From Stephen Walt:
If someone threatened to punish you unless you did something you didn’t want to do, how would you respond? Unless the threatened punishment was really horrible you’d refuse, because giving into threats encourages the threatener to make more demands. But what if someone offered to pay you to do something you didn’t want to do? If the price were right you’d agree, because that act of cooperation on your part sends a very different message. Instead of showing that you can be intimidated over and over, it simply lets people know that you’re willing to cooperate if you are adequately compensated.
In the case of Iran, the threats against it have already materialized into actual punishments, including a cyber attack by the US, the murder of its scientists, in addition to the several rounds sanctions that have largely only punished the civilian population (the medical supply shortages certainly won’t affect those with power).
The US and Israel are not simply demanding that Iran submit to international law, since it has the right under the NPT to enrich uranium (and agreement that Israel refuses to sign and the US violates by failing to make good faith efforts to reduce and eliminate its nuclear weapons). So let it be clear that the US is ‘blackmailing’ and punishing Iran for something that all other nations have a right to do.
But if Iran did eventually cave in to US/Israeli demands, what would that show? That violence and intimidation are effective in coercing foreign countries?
As Walt says:
States (and people) tend to resist a blackmailer, because once you pay them off the first time, they can keep making more and more demands. And in international politics, giving in to one state’s threats might convey weakness and invite demands by others.
…The other problem with the Western approach, of course, is that threatening Iran reinforces their interest in having a latent nuclear weapons capability, and might eventually convince them that they need to get an actual bomb.
(Incidentally, the message that Palestinians can sometimes get is that violence does work. Hizballah kicked Israel out of southern Lebanon in 2000 with violence, and Hamas has gained a minimal form of autonomy in Gaza and made deals with Israel after bouts of violence. Meanwhile, the West Bank Palestinians are repressed by their own security forces, have protested non-violently for years, and remain fully occupied.)

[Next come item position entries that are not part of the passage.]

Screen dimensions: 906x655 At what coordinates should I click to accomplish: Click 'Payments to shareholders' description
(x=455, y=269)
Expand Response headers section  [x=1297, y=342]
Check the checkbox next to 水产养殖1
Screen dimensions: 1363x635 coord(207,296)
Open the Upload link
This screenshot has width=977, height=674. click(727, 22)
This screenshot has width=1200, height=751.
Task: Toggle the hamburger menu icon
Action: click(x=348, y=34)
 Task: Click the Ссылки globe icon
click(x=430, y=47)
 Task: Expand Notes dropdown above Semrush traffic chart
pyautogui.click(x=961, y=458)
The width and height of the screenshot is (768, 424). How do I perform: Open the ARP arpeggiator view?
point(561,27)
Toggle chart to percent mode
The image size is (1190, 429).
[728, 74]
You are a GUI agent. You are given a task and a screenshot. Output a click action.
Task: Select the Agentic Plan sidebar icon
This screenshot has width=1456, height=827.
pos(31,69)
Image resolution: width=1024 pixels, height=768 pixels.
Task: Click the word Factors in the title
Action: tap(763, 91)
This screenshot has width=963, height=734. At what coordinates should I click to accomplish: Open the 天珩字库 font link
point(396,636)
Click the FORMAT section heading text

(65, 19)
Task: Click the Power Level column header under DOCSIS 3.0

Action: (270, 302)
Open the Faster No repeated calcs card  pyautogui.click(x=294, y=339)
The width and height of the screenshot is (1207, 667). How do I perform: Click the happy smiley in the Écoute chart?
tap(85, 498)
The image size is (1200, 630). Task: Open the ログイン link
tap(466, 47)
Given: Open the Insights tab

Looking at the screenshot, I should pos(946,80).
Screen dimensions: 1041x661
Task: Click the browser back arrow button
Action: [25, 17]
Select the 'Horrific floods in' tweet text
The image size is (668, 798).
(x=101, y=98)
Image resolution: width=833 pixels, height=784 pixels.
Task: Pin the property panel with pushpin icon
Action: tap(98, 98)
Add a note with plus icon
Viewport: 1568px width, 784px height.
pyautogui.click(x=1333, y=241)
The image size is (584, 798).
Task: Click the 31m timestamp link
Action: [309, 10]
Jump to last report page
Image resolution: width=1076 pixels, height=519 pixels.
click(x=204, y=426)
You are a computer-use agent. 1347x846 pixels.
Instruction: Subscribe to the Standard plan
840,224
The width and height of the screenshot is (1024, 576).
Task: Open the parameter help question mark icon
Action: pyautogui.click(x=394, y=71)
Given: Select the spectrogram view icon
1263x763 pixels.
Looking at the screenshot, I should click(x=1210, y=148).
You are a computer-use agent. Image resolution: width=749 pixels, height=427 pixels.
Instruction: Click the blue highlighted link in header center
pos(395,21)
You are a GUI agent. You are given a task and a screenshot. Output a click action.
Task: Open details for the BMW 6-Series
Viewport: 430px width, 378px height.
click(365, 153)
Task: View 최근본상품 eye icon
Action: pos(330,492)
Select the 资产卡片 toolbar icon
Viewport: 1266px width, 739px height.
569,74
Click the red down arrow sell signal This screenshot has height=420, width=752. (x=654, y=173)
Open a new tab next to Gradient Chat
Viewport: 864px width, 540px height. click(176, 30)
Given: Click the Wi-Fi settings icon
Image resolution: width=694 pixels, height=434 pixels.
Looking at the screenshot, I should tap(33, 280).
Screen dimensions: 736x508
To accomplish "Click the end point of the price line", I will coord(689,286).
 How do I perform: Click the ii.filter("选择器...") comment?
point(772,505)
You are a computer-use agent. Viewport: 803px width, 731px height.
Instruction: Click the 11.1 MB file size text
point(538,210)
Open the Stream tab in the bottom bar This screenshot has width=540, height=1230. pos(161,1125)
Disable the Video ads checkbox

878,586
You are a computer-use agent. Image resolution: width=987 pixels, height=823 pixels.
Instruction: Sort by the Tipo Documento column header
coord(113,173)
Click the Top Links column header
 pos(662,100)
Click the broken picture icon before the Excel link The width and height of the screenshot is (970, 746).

So why is it that other methods of persuasion are being avoided in the confrontation with Iran? Walt has a good answer: it’s about the self-interest of Washington officials.
Because Iran has been demonized for so long, and absurdly cast as the Greatest National Security Threat we face, it has become largely impossible for anyone to speak openly of a different approach without becoming marginalized. Instead, you have to sound tough and hawkish even if you are in favor of negotiations, because that’s the only way to be taken seriously in the funhouse world of official Washington.
This is in line with what Glenn Greenwald has pointed out with regard to “national security professionals;” namely, that they have an interest in supporting hawkish views and outright aggression. He points to Leslie Gelb, former Pentagon and State Department official and chairman of the Council on Foreign Relations, who wrote that support for wars can be due to
unfortunate tendencies within the foreign policy community, namely the disposition and incentives to support wars to retain political and professional credibility.
Again, the idea of “credibility” and was boils down to keeping your job – aka “self-interest.”
Hopefully, the voices advocating blackmail towards Iran will eventually be drowned out by a those advocating backscratching. And those voices do exist. But ultimately, the whole system needs to be changed so that the people who have to most influence (the “foreign policy community,” “national security professionals,” Washington officials,” or whatever other groups they may belong to) over these important decisions do not have anything to gain by advocating blackmail.